Update the records from the line containing "Identify the location of y-tick-label: 20" through the end of the records, replacing "screenshot" with "screen capture" and leaving everything else unchanged. Omit the pictures from the result.

(Dataset entries)
"""

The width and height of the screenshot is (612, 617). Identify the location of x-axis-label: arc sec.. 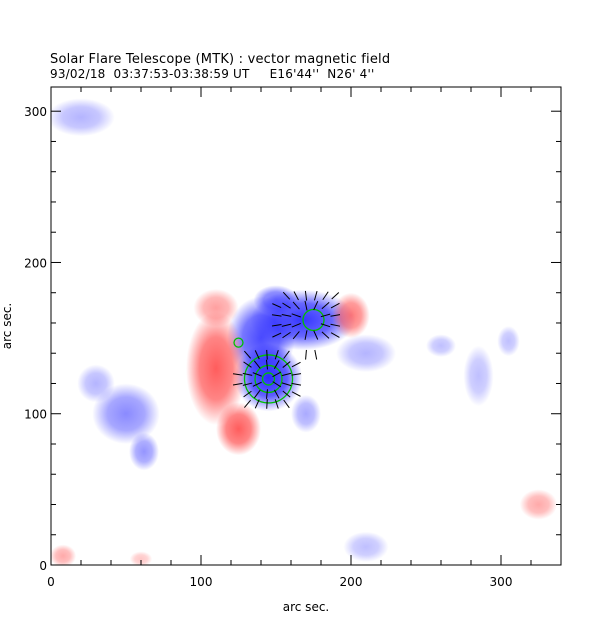
(306, 607).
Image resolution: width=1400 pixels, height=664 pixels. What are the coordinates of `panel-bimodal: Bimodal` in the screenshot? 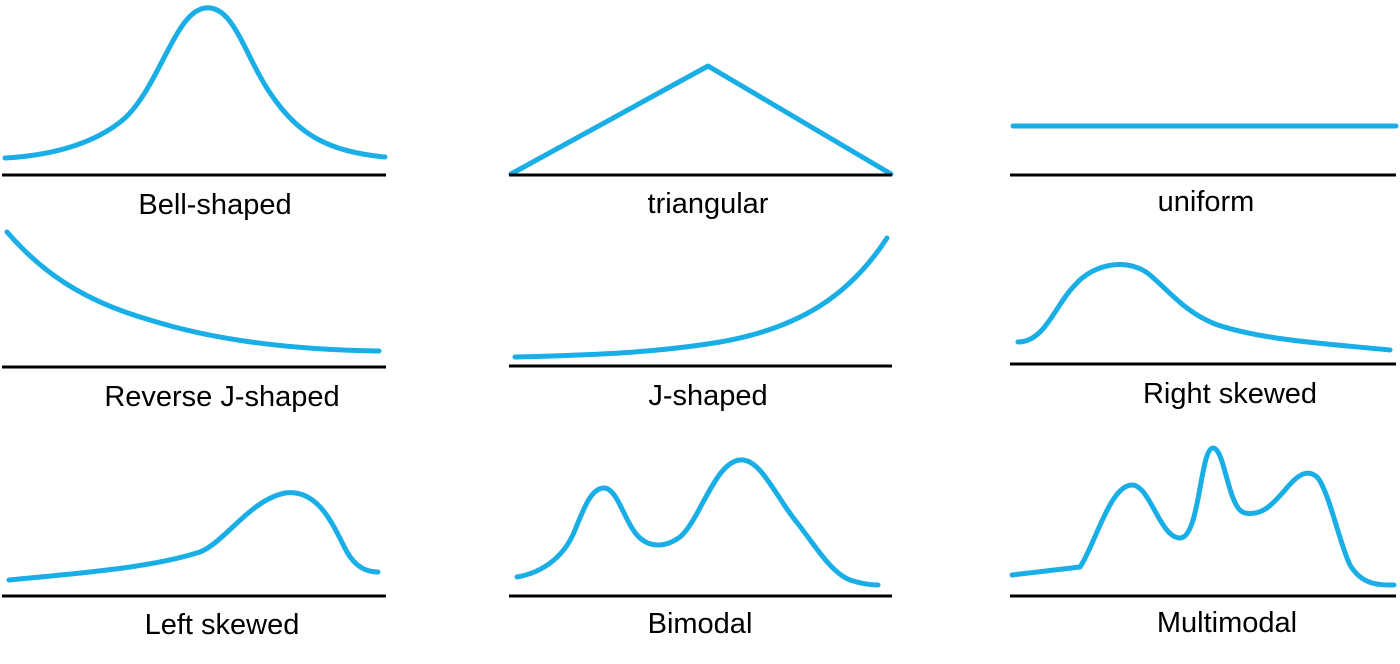 It's located at (700, 548).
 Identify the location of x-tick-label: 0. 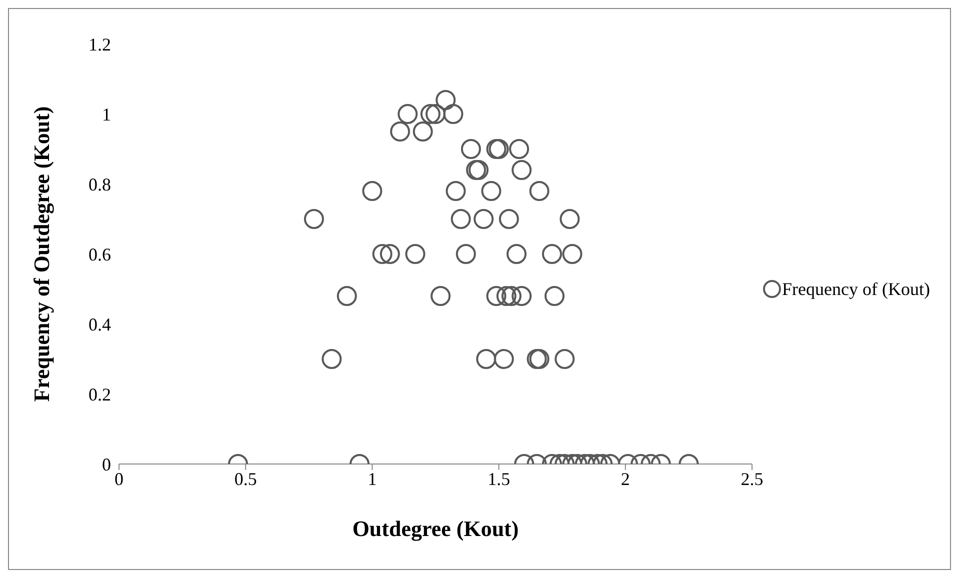
(119, 478).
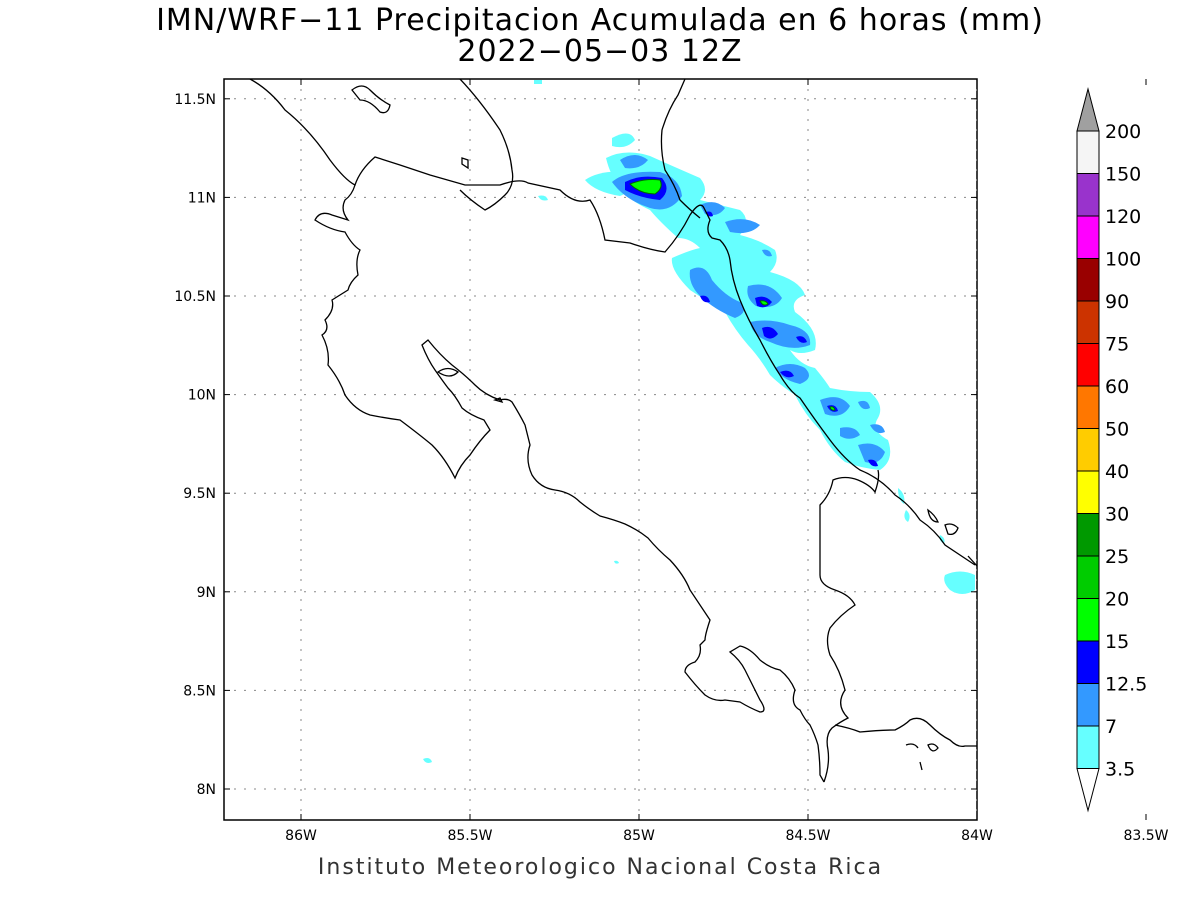 Image resolution: width=1200 pixels, height=900 pixels. What do you see at coordinates (1117, 642) in the screenshot?
I see `colorbar-label: 15` at bounding box center [1117, 642].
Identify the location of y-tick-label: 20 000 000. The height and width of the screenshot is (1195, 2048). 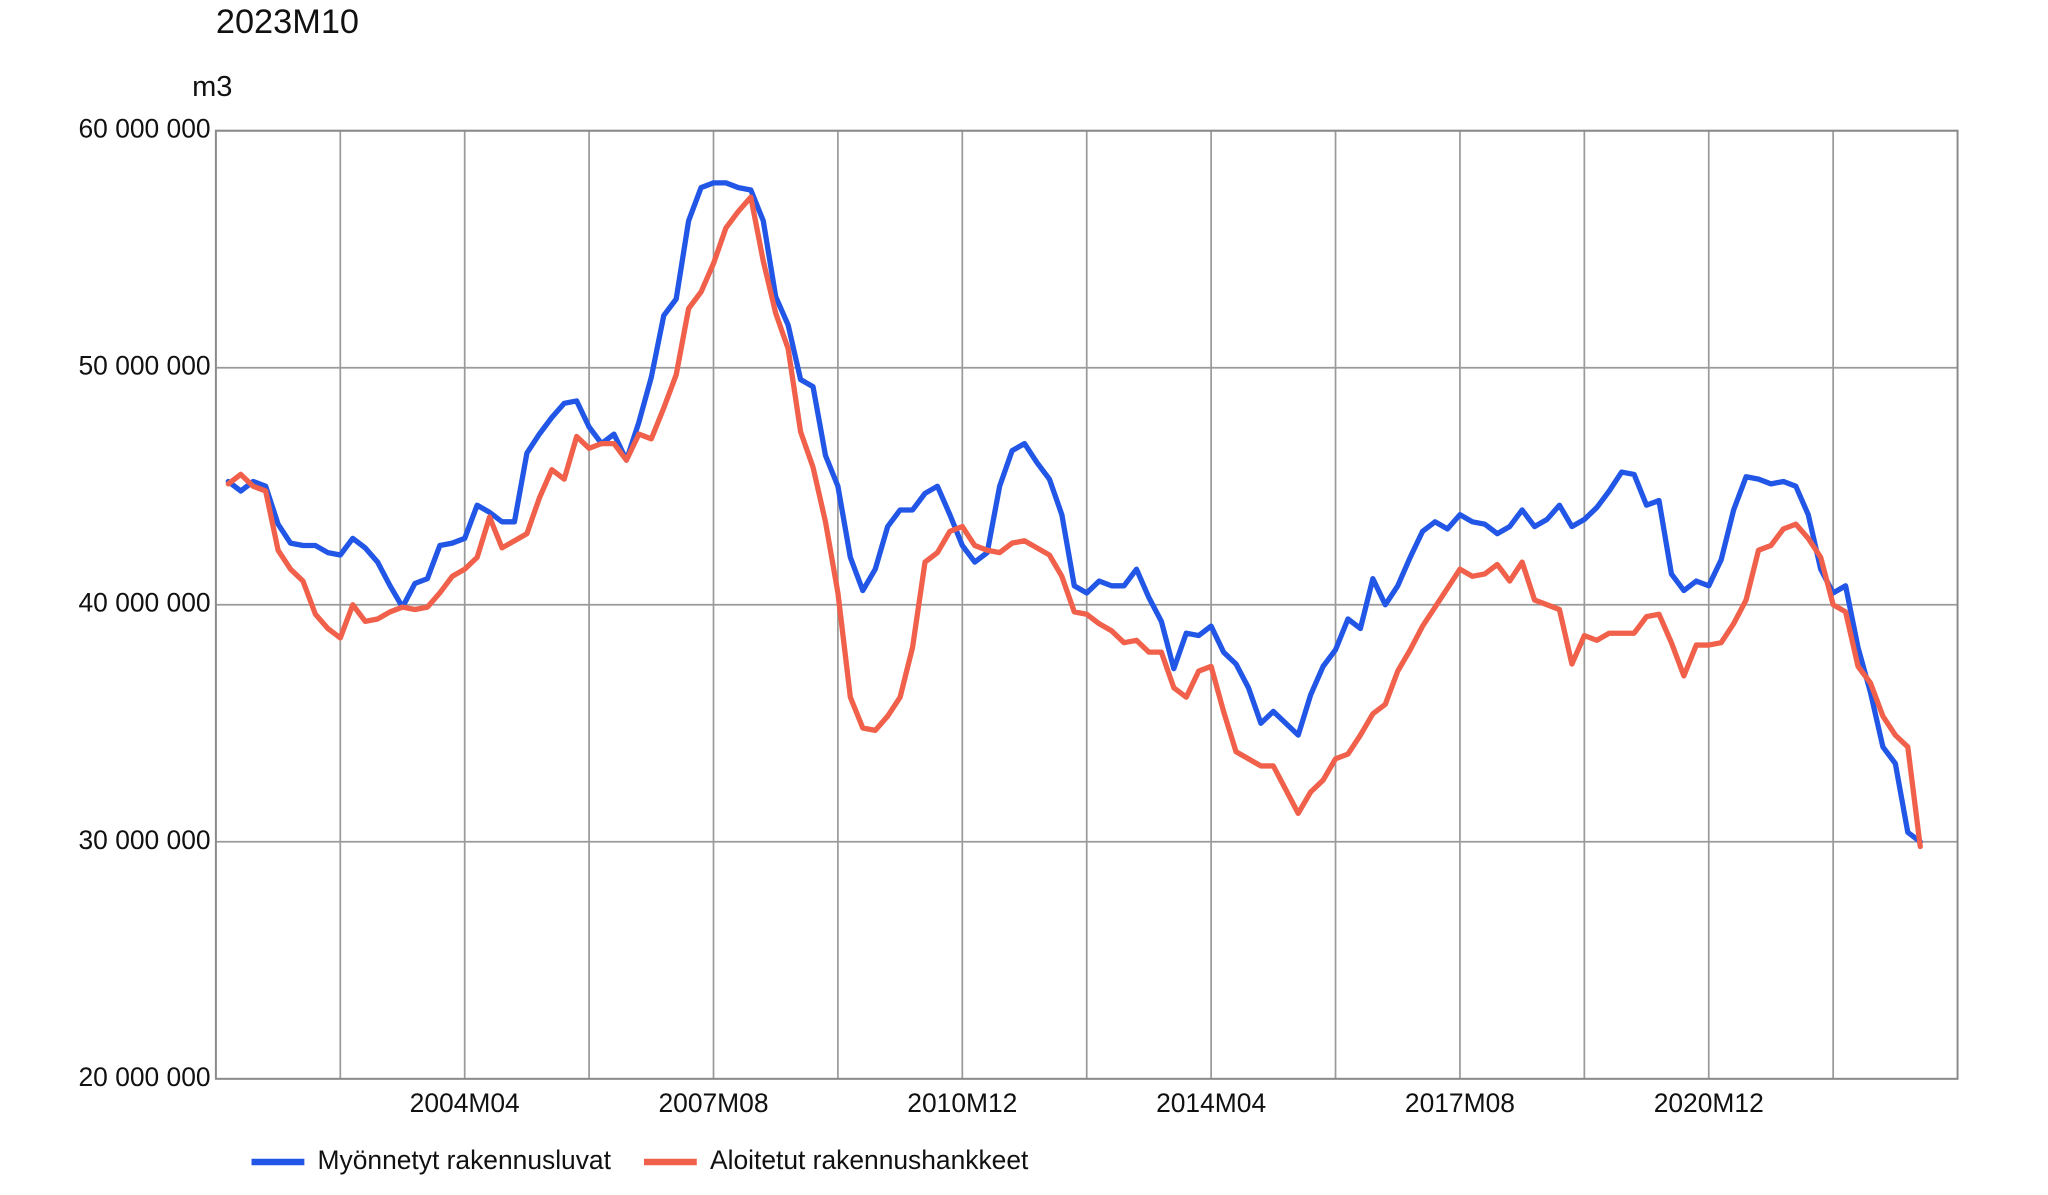
(145, 1077).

"""

Worked solution:
Identify the location of y-tick-label: 20 000 000. The height and width of the screen capture is (1195, 2048). 
(145, 1077).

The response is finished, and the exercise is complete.